Google vuole piazzare bene l’IA nell’editoria
Integrare l’intelligenza artificiale nel lavoro di redazione, nel comporre gli articoli, magari solo per trovare il titolo più azzeccato. Non è fantascienza o la trama di un futuro lontano, è qualcosa che sostanzialmente già sta accadendo, semplicemente potrebbe divenire la normalità entro pochi anni.
Secondo quanto riportato in un articolo pubblicato da Reuters, proprio in questi giorni Google sta trattando con varie testate di livello internazionale sul come e quando introdurre in maniera concreta e continuativa soluzioni di intelligenza artificiale (IA).
Secondo la testata, ci sarebbero stati diversi incontri con gli editori e la direzione di giornali quali Washington Post, News Corp (che è anche proprietario del Wall Street Journal) e lo stesso New York Times.
Incontri in cui si è proposta un’IA in grado di migliorare i rendimenti, la produttività, la capacità dei contenuti di attrarre lettori, di rendere più efficace la strategia editoriale.
Opportunità e rischi, ma per chi?
Secondo un portavoce di Google, le trattative sono ancora ad una fase preliminare e, soprattutto, nessuna IA sarà proposta in sostituzione dei giornalisti in carne ed ossa. Gli articoli, i video e qualsiasi altro contenuto sarà sempre frutto del lavoro umano, al limite la tecnologia (come già ha fatto internet) migliorerà la qualità del prodotto finale, fornendo un aiuto considerato “prezioso” dal motore di ricerca e col tempo insostituibile.

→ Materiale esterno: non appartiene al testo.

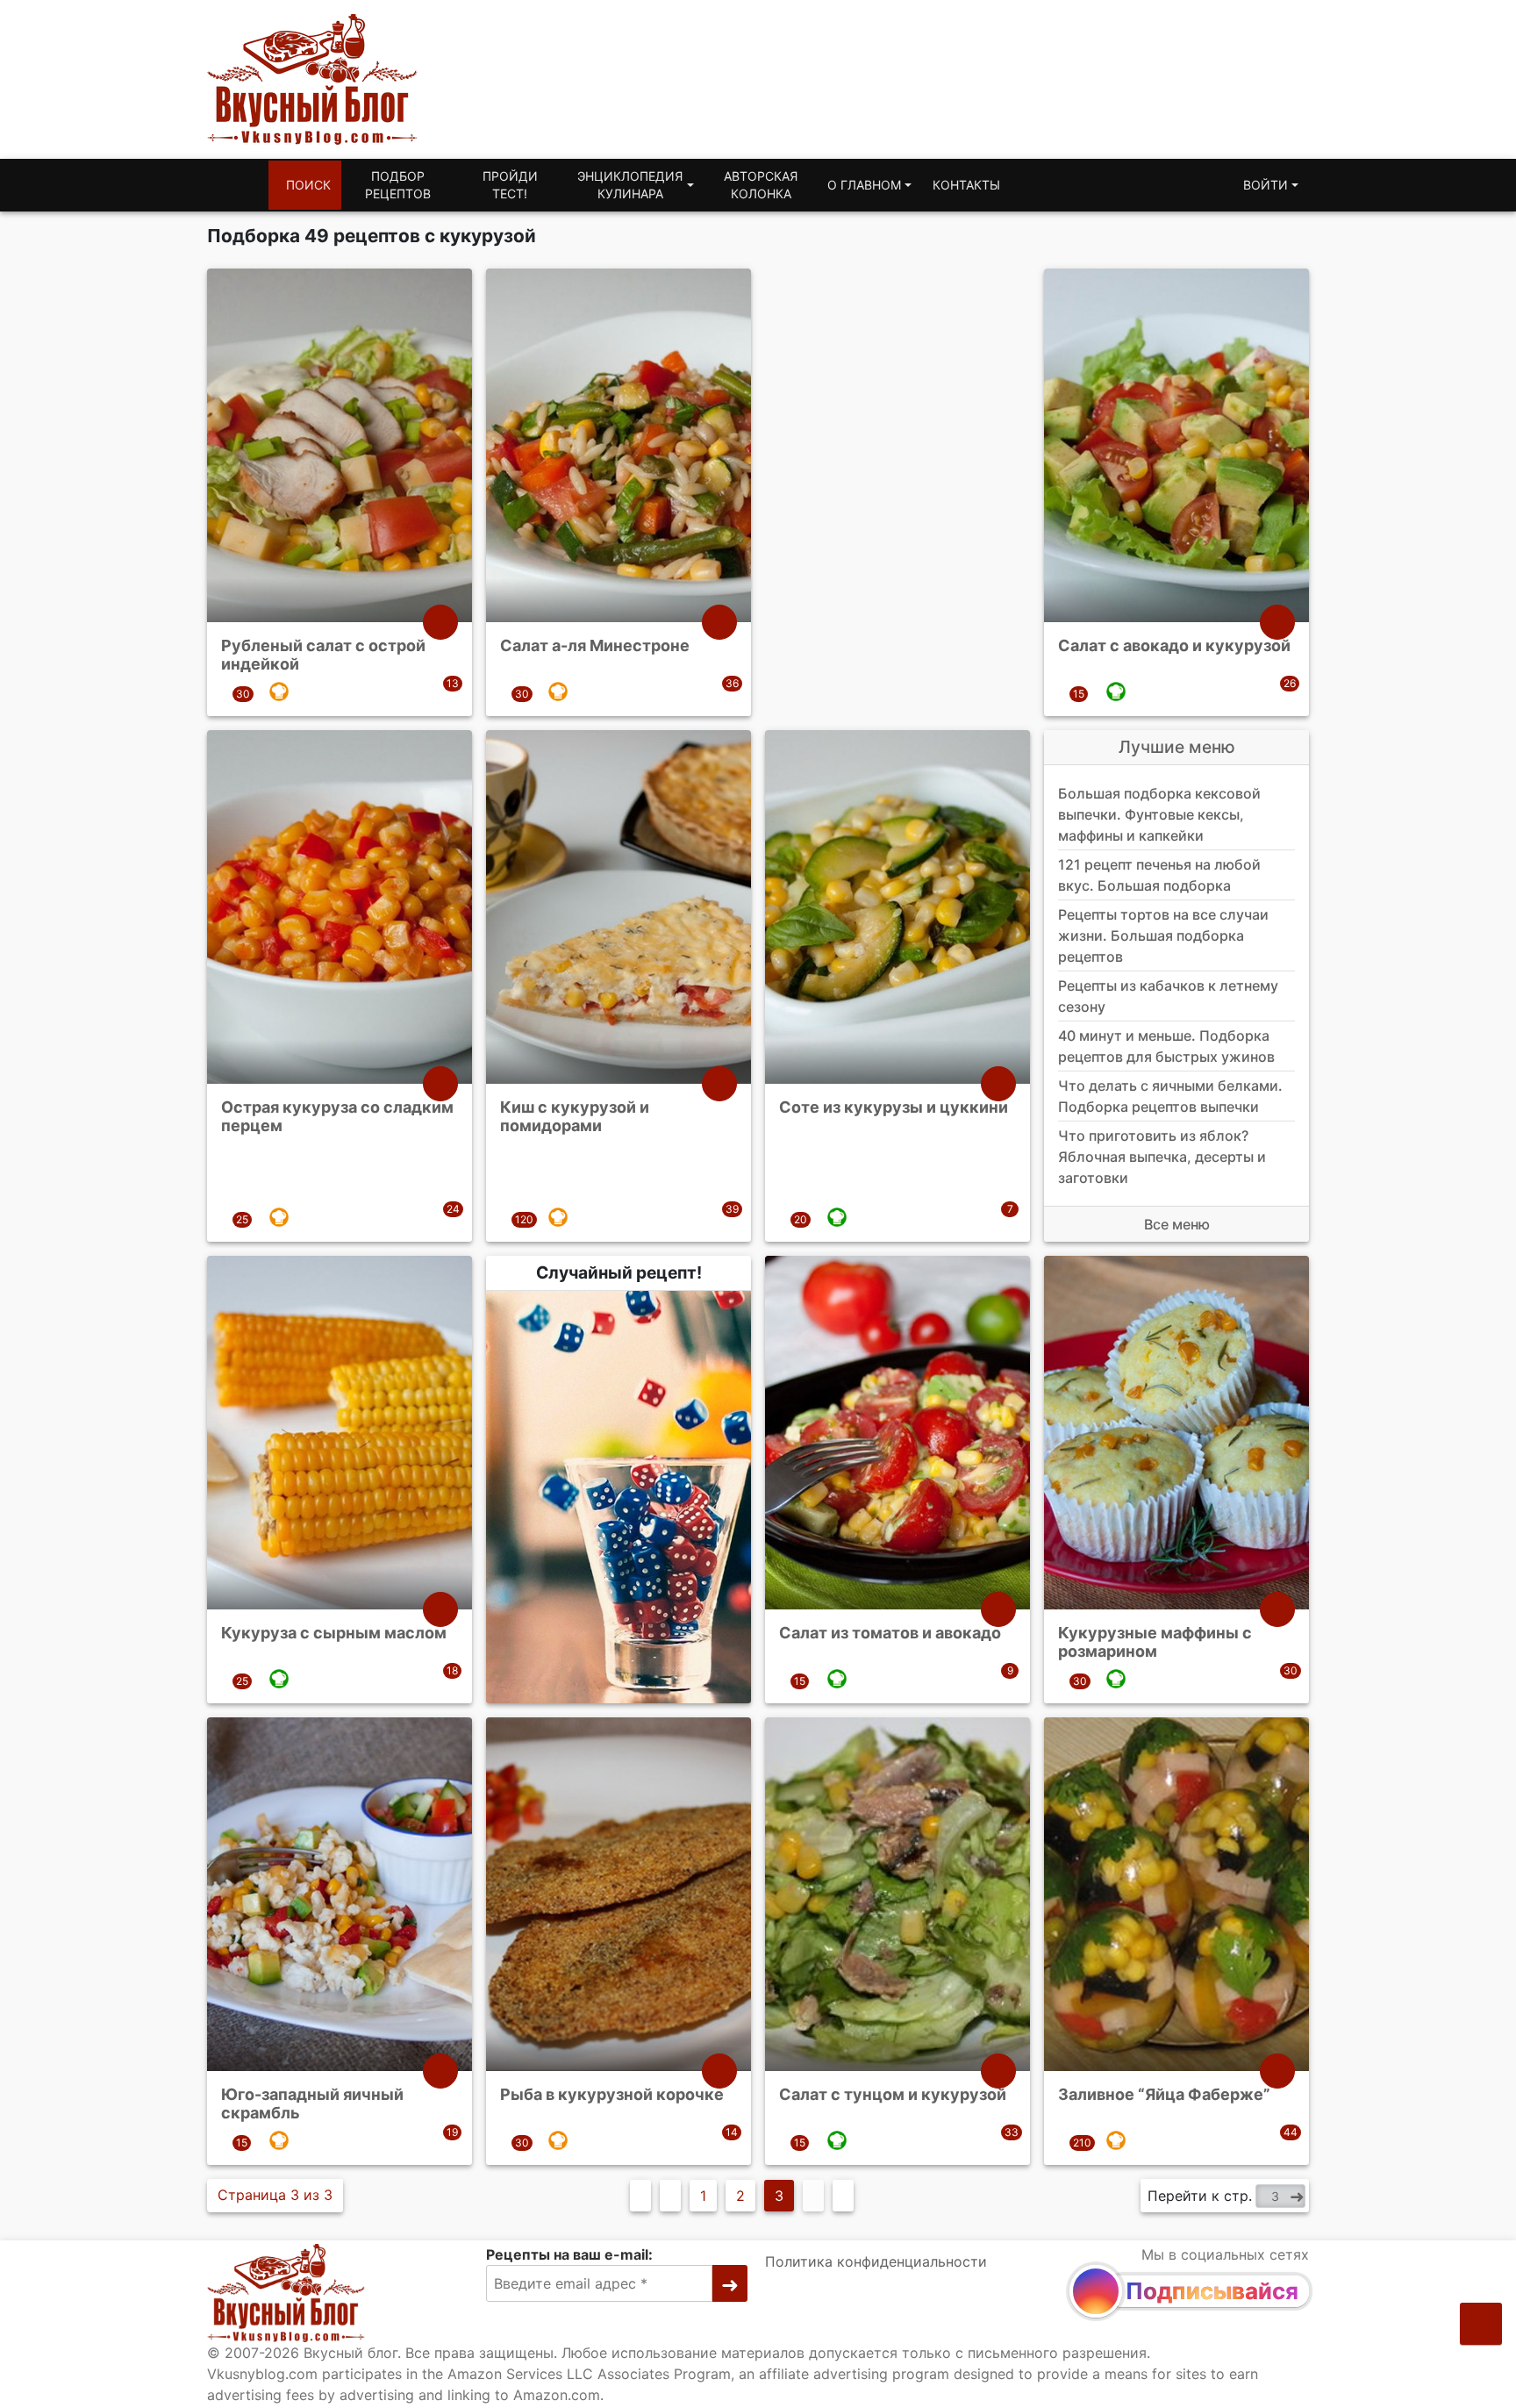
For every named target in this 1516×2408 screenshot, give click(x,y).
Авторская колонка (760, 184)
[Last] (843, 2195)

Ma è sicuro che andrà così? I giornalisti delle testate citate, al momento, sono su una posizione di attesa, attendono cioè di vedere le carte, quelle vere, mentre gli editori si sono dimostrati più interessati, meno dubbiosi sull’impatto positivo dell’IA nelle redazioni.
La minaccia di vedersi soffiare il posto di lavoro in redazione da parte dell’IA generativa, ad esempio, non è solo ipotetica, ma al quanto reale.
Entro qualche anno, forse già il 2025, c’è la concreta possibilità che il 90% circa dei contenuti online sarà sviluppato da intelligenze artificiali generative, come ChatGPT a Dall-E.
La digitalizzazione e internet hanno già ridotto il personale di un giornale negli anni, l’IA e l’automazione potrebbero ridurlo ancora di più, diciamo all’osso.
Dagli investimenti ai licenziamenti, quale sarà l’impatto dell’IA sul mondo del lavoro?
Nel 2021 le aziende hanno investito in soluzioni IA oltre 176 miliardi di dollari nel mondo, nel 2020 altri 125 miliardi di dollari (erano appena 6 miliardi nel 2013). In generale, le risorse finanziarie dirottate sull’IA sono aumentate di 30 volte negli ultimi dieci anni. Diversi di questi miliardi Microsoft li ha investiti (circa 13 miliardi di dollari) in OpenAI (a cui appartiene l’IA generativa più famosa al mondo), mentre Google ne ha spesi altri ancora per integrare l’IA nei suoi software (ma anche su aziende come Runway AI e Anthropic in questa prima metà dell’anno).
Ad inizio anno Goldman Sachs giudicava l’impatto dell’IA sul mondo del lavoro di Stati Uniti ed Europa in maniera molto positiva riguardo alla crescita del Pil, ma in maniera pesante riguardo i livelli occupazionali: tale tecnologia potrebbe sostituire 300 milioni di posti di lavoro a tempo pieno al massimo entro 10 anni. Addirittura la stessa OpenAI si aspetta che l’IA svolgerà una qualche mansione (il 10% circa) dell’80% dei lavoratori americani entro quello stesso periodo di tempo.
Secondo il 62% degli americani, entro massimo 20 anni si vedranno concretamente gli effetti dell’IA sul mondo del lavoro e allora capiremo come è andata.